§ **SOURCE DATA**
○ ○ ○ ○ ○ ○ ○

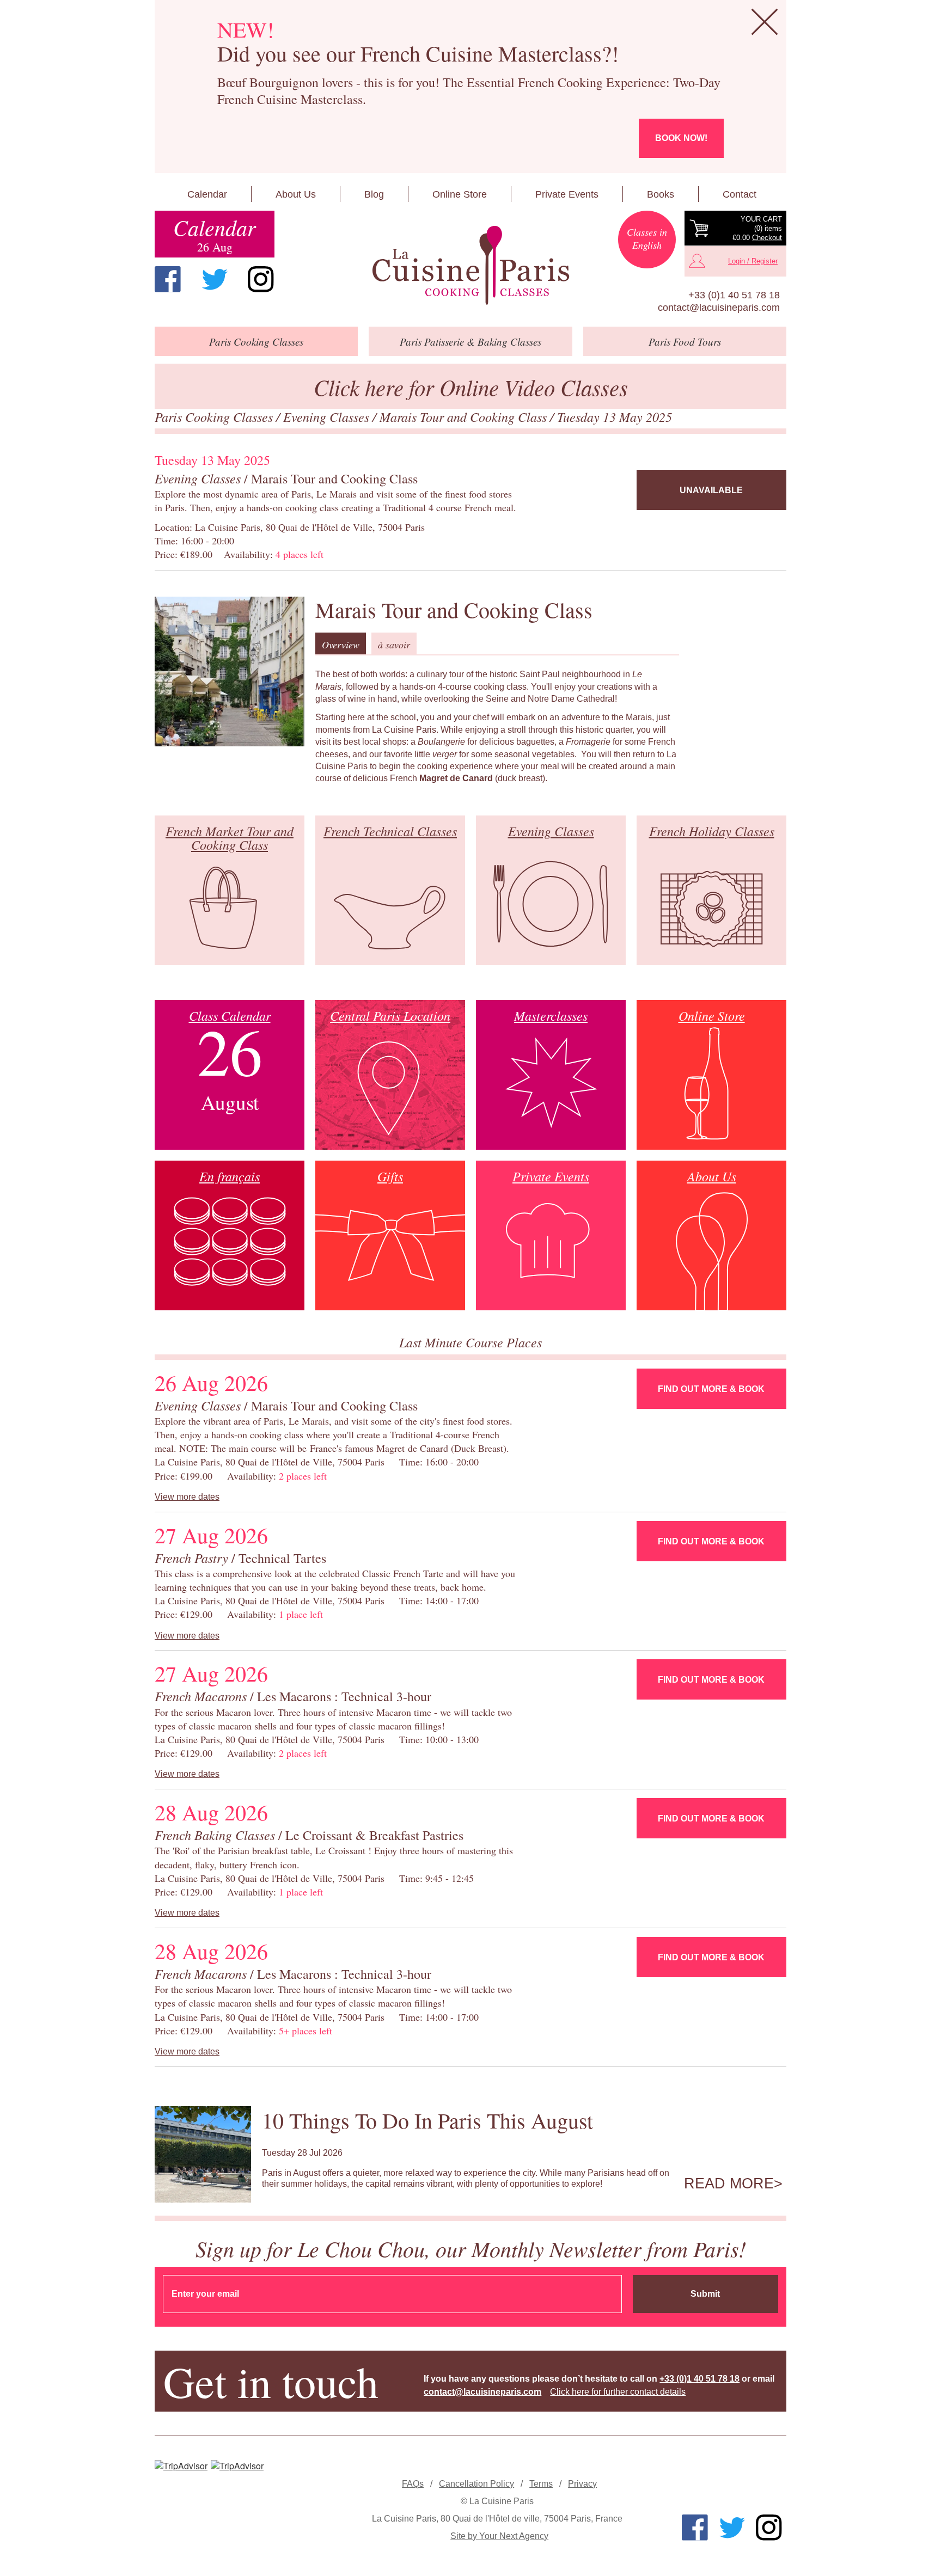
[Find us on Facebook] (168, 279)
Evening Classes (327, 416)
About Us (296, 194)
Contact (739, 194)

○ ○ ○ ○ ○ ○ ○

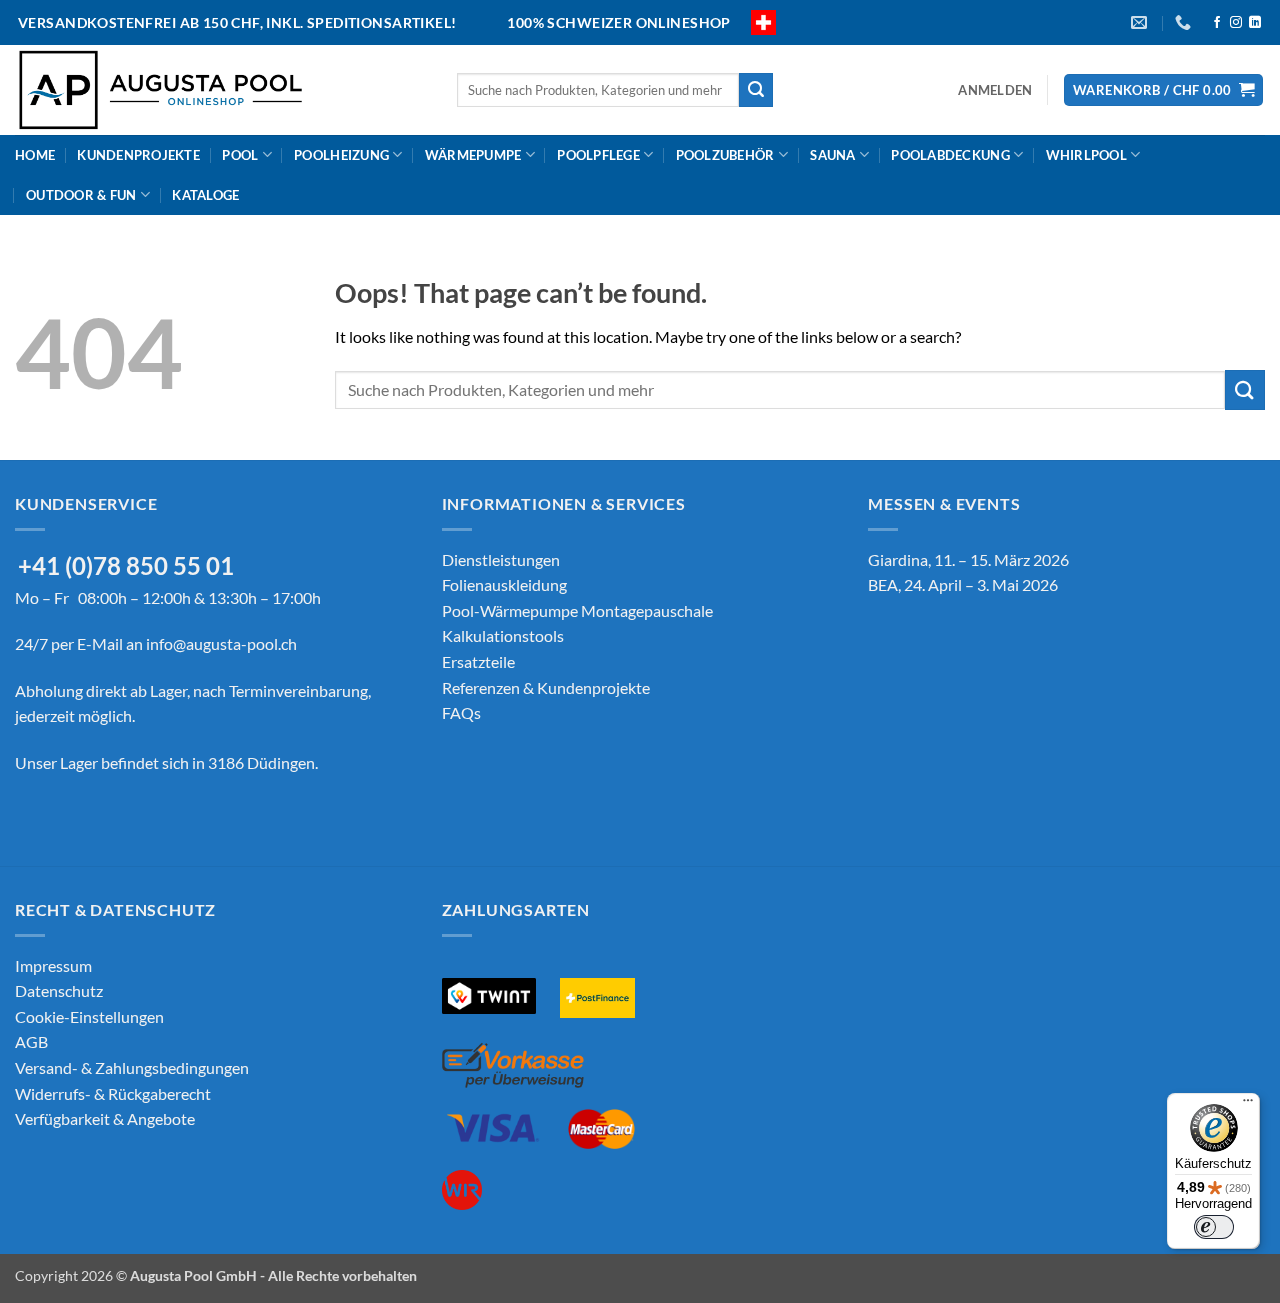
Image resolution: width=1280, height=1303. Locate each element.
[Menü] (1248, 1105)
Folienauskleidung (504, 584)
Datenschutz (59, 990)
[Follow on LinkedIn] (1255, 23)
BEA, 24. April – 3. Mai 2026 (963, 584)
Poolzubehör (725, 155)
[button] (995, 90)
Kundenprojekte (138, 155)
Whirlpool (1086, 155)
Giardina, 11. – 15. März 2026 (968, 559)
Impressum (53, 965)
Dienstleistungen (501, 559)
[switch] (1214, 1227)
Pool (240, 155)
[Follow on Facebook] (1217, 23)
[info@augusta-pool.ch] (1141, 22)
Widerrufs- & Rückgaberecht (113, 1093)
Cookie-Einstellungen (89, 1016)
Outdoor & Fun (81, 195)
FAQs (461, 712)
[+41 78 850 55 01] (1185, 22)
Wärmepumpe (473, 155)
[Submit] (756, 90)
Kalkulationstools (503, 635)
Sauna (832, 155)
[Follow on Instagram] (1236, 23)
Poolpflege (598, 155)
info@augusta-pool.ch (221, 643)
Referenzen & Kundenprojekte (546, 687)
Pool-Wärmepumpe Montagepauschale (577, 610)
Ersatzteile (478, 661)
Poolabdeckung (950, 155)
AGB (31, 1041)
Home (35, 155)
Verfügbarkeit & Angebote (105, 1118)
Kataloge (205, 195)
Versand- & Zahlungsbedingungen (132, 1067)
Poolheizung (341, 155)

○ ○ ○ ○ ○ ○ ○

§ **AIM OF THE EXERCISE**
Your reply should consist of one number: how many lines of the material above include the word "augusta".

§ **OUTPUT OF THE TASK**
2